El Archivo Histórico de la Provincia de Córdoba (AHPC) resguarda uno de los acervos documentales más relevantes del país. La institución, que este año conmemora su 85° aniversario de fundación en 1941, alberga casi cinco kilómetros lineales de expedientes, registros notariales, censos, fotografías y planos que cubren más de cuatro siglos de historia, desde 1574 hasta el siglo XXI.

Entre los documentos más significativos se encuentra el registro de la muerte de Blas de Rosales, un español que llegó con la expedición colonizadora de Jerónimo Luis de Cabrera apenas meses después de la fundación de la ciudad. Este papel frágil, escrito con una caligrafía que ha desaparecido de la práctica contemporánea, descansa en uno de los seis depósitos climatizados del archivo, donde profesionales especializados trabajan para preservarlo del deterioro.

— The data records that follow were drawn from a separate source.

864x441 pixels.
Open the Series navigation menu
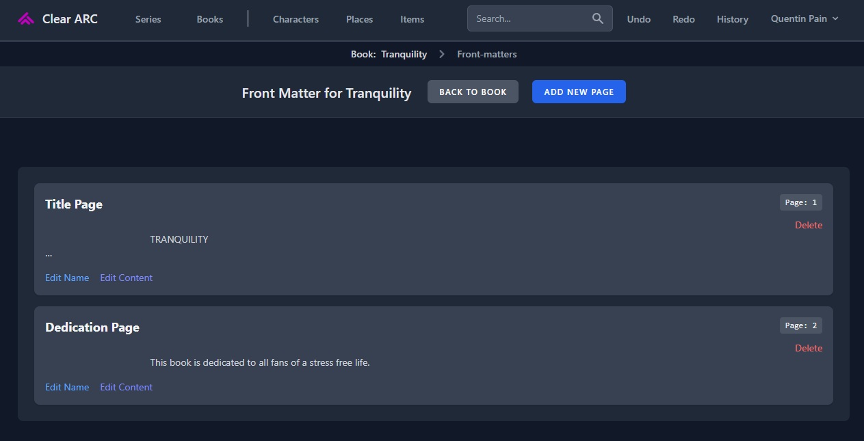[x=148, y=19]
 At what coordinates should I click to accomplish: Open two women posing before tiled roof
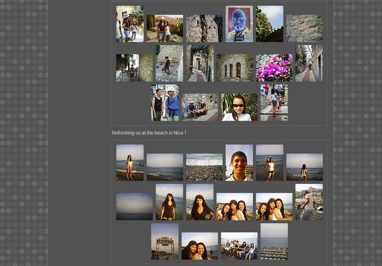tap(165, 28)
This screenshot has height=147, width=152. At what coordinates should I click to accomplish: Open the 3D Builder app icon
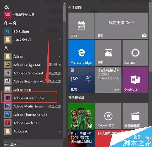click(x=8, y=31)
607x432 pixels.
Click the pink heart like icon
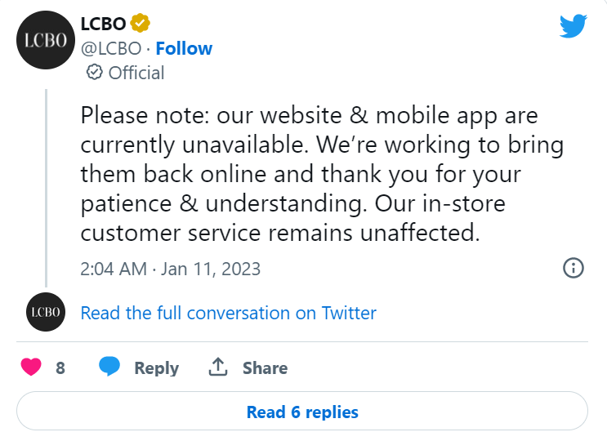click(31, 367)
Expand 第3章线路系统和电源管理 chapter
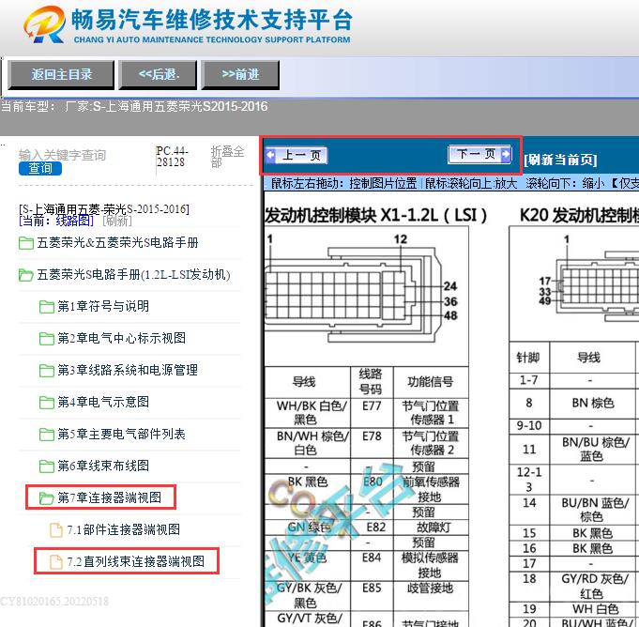 (127, 371)
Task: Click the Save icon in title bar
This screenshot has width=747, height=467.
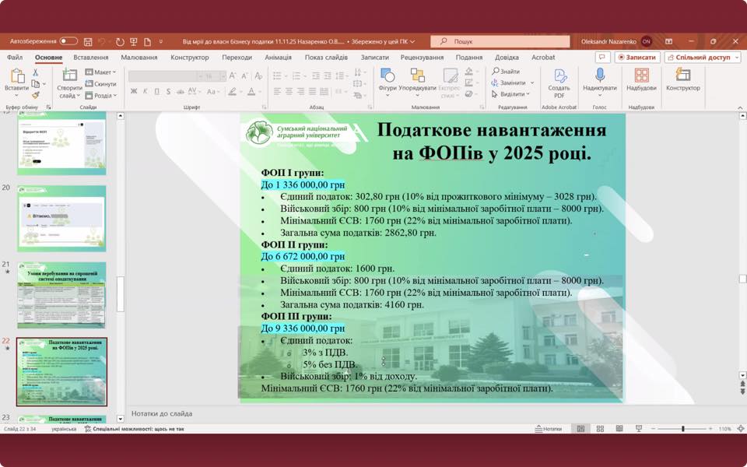Action: 88,41
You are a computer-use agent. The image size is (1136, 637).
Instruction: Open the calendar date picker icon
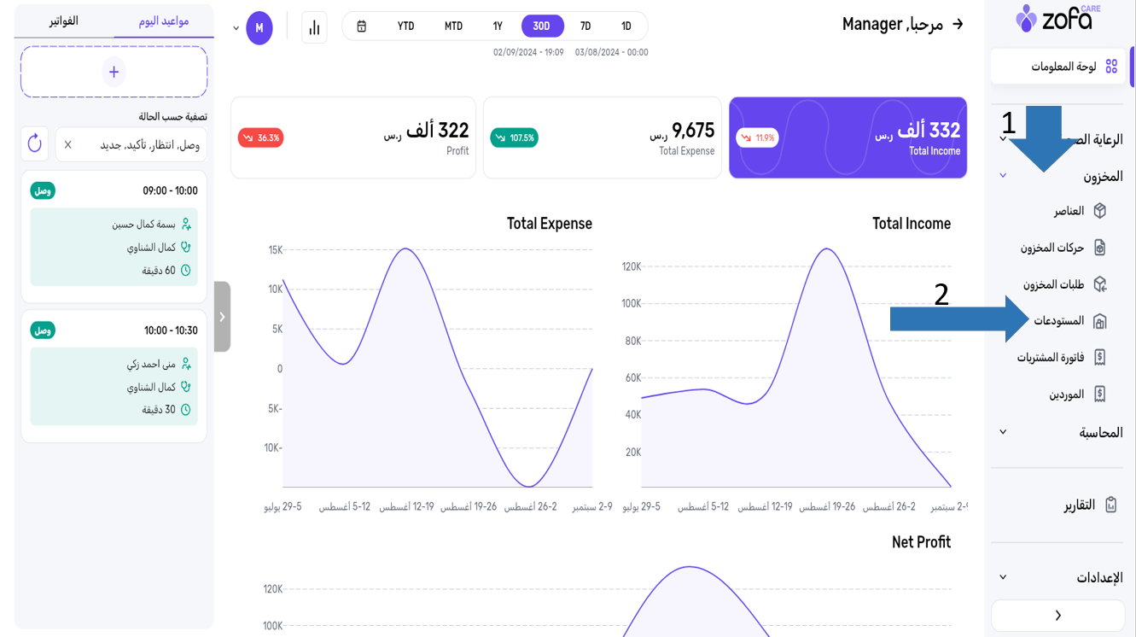362,26
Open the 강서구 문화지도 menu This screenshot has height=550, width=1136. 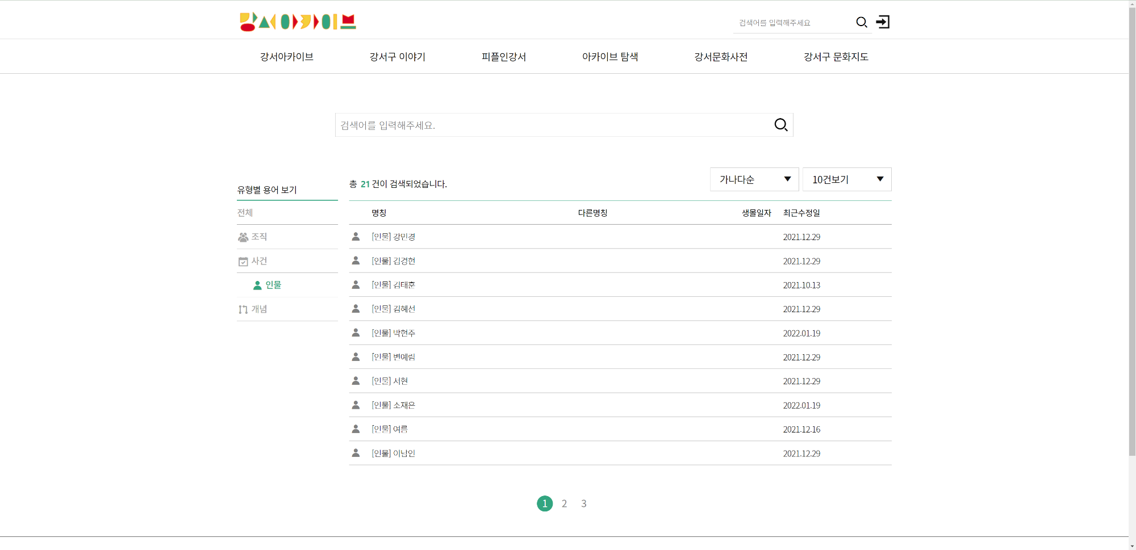point(836,57)
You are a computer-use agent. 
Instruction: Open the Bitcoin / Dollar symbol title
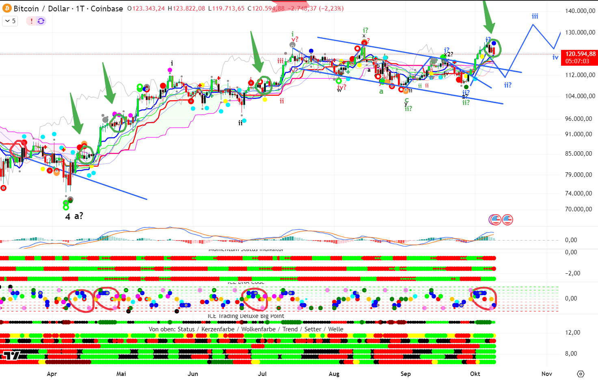(x=68, y=9)
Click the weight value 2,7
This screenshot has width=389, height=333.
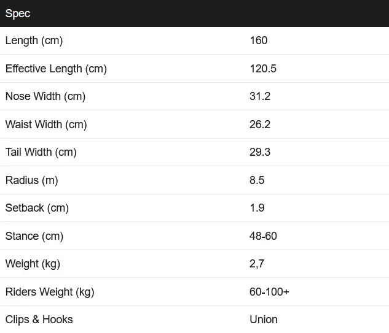pyautogui.click(x=257, y=264)
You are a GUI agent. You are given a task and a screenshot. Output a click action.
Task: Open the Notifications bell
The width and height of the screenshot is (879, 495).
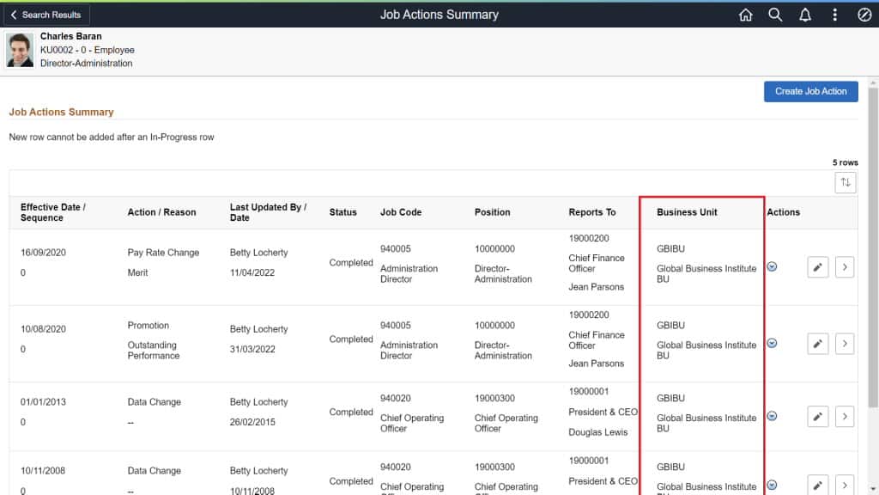[x=805, y=15]
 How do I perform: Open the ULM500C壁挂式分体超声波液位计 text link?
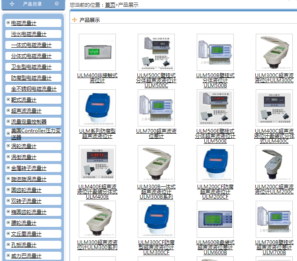pyautogui.click(x=156, y=80)
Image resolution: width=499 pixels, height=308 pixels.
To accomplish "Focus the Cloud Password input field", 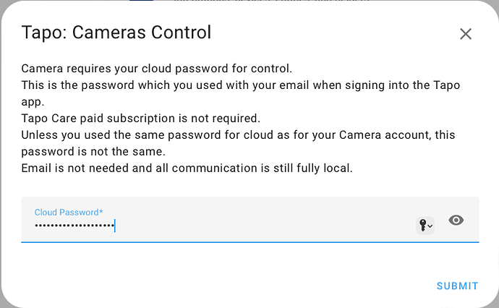I will (217, 226).
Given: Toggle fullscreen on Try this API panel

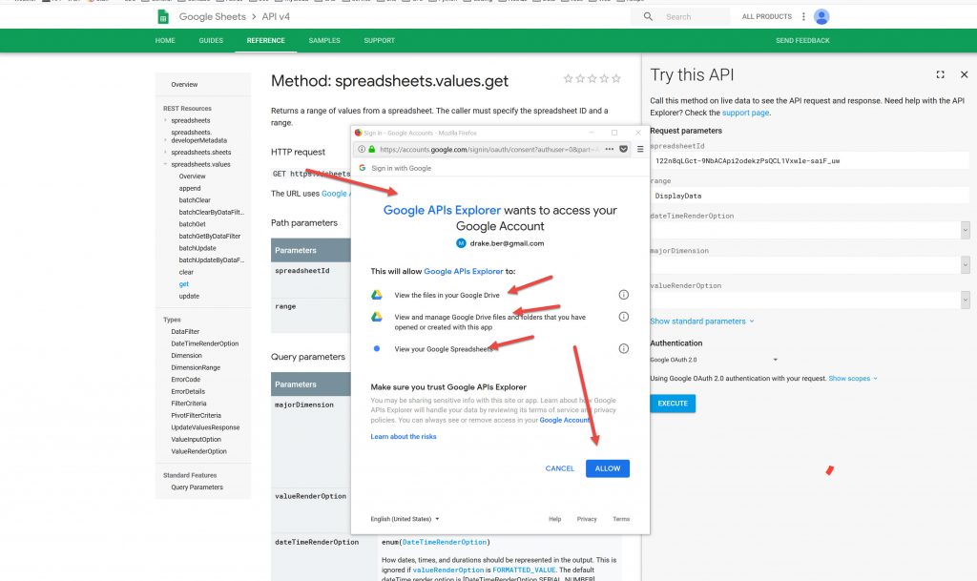Looking at the screenshot, I should pos(940,74).
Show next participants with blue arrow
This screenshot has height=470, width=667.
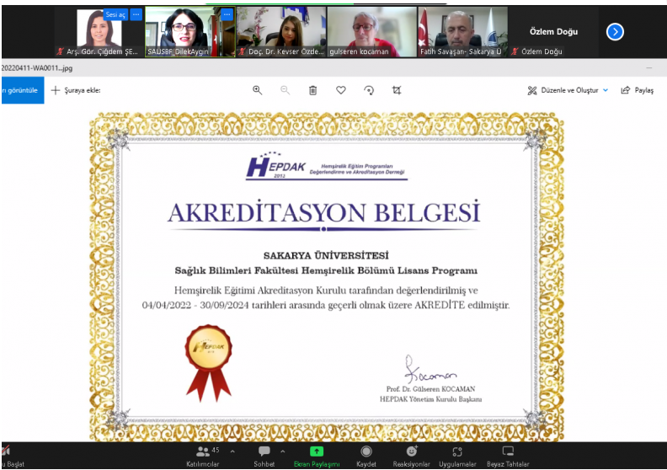pyautogui.click(x=616, y=31)
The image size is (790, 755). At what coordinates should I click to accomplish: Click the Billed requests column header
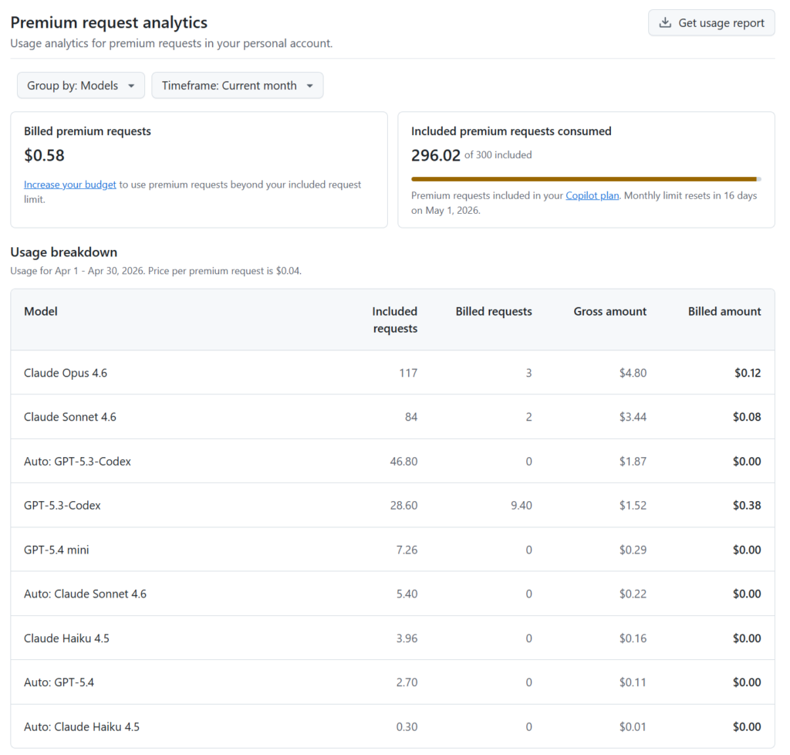[x=493, y=311]
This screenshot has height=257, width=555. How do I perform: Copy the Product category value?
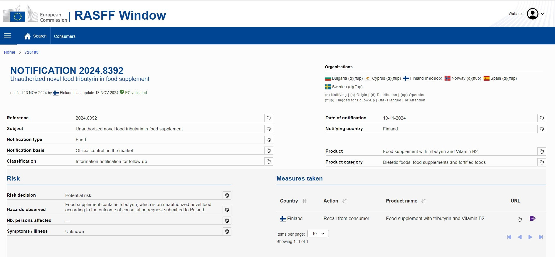[x=541, y=162]
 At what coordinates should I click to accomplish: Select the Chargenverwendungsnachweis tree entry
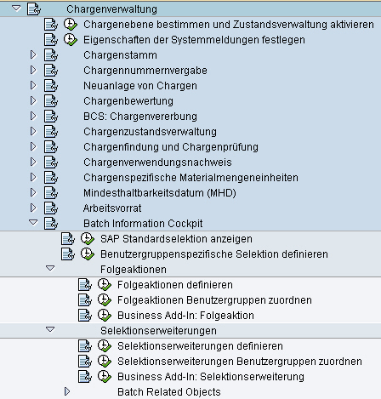click(157, 162)
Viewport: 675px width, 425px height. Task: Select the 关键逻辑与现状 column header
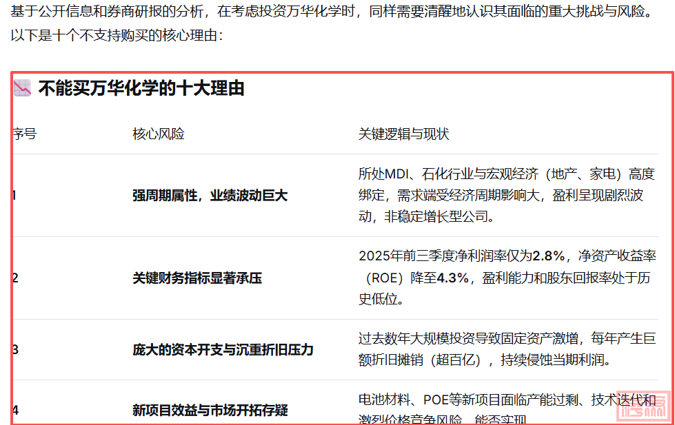click(x=403, y=134)
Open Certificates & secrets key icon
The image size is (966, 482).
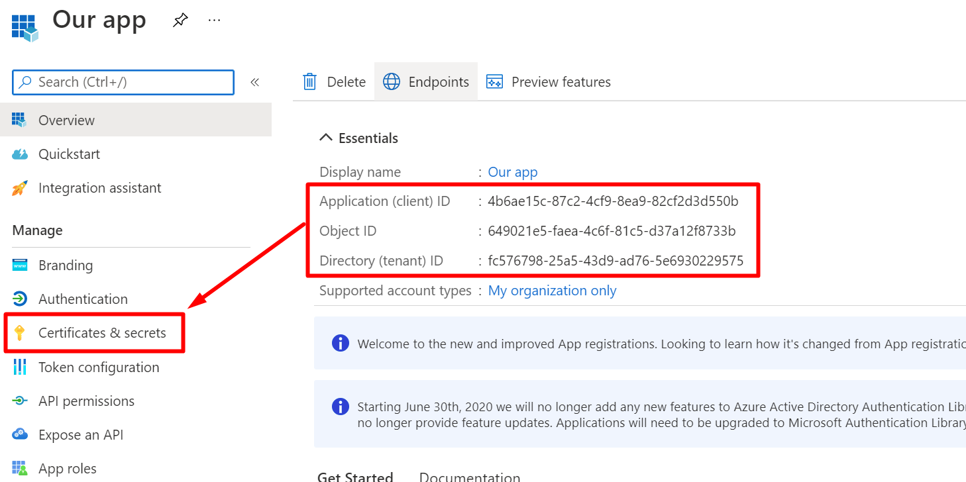coord(20,333)

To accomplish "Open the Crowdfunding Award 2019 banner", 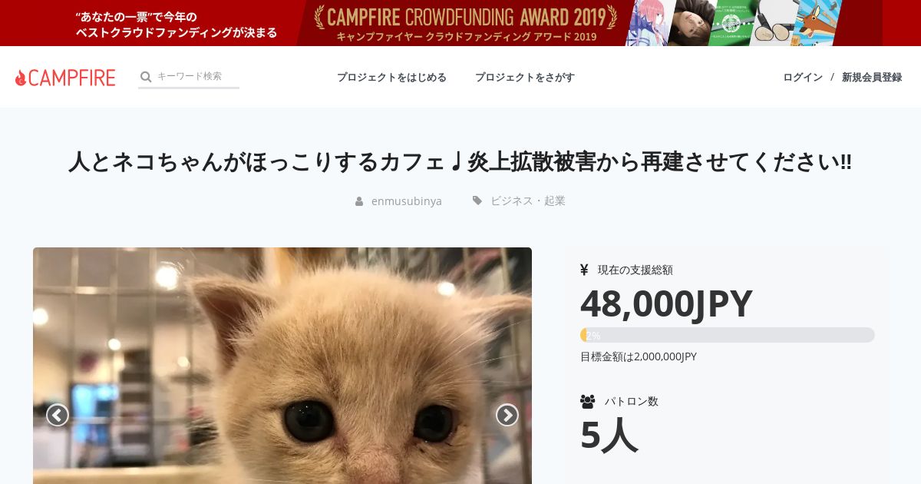I will pos(461,23).
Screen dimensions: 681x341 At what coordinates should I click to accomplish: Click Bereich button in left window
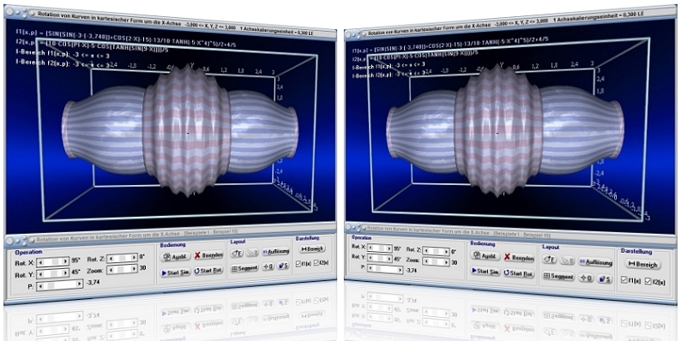point(312,249)
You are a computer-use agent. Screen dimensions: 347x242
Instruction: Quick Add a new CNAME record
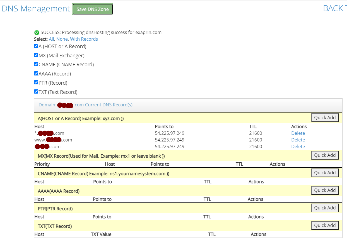[325, 173]

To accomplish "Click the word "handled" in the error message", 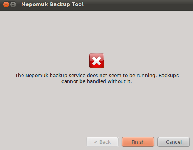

La directora del AHPC, Gabriela Parra Garzón, subrayó que el equipo de archivistas, conservadores y técnicos realiza "una tarea silenciosa y cotidiana contra el tiempo". Según Parra Garzón, trabajar diariamente con documentos históricos constituye "un privilegio y una responsabilidad inmensa".

Entre los documentos que custodia, figuran el primer censo provincial de 1776, donde muchos cordobeses pueden rastrear a sus ancestros; los decretos que registran la construcción de los grandes diques; las comunicaciones que Belgrano y San Martín enviaron al gobierno solicitando apoyo para la independencia; los primeros 115 registros notariales provinciales; y más de 300.000 imágenes fotográficas que datan de 1860.

El acervo ha sido reconocido por la UNESCO en su programa Memoria del Mundo para América Latina y el Caribe. El archivo funciona como depositario de la historia legal y social de la región, y recibe investigadores de todo el mundo. Su premisa central es promover, facilitar y democratizar el acceso a la información histórica de Córdoba.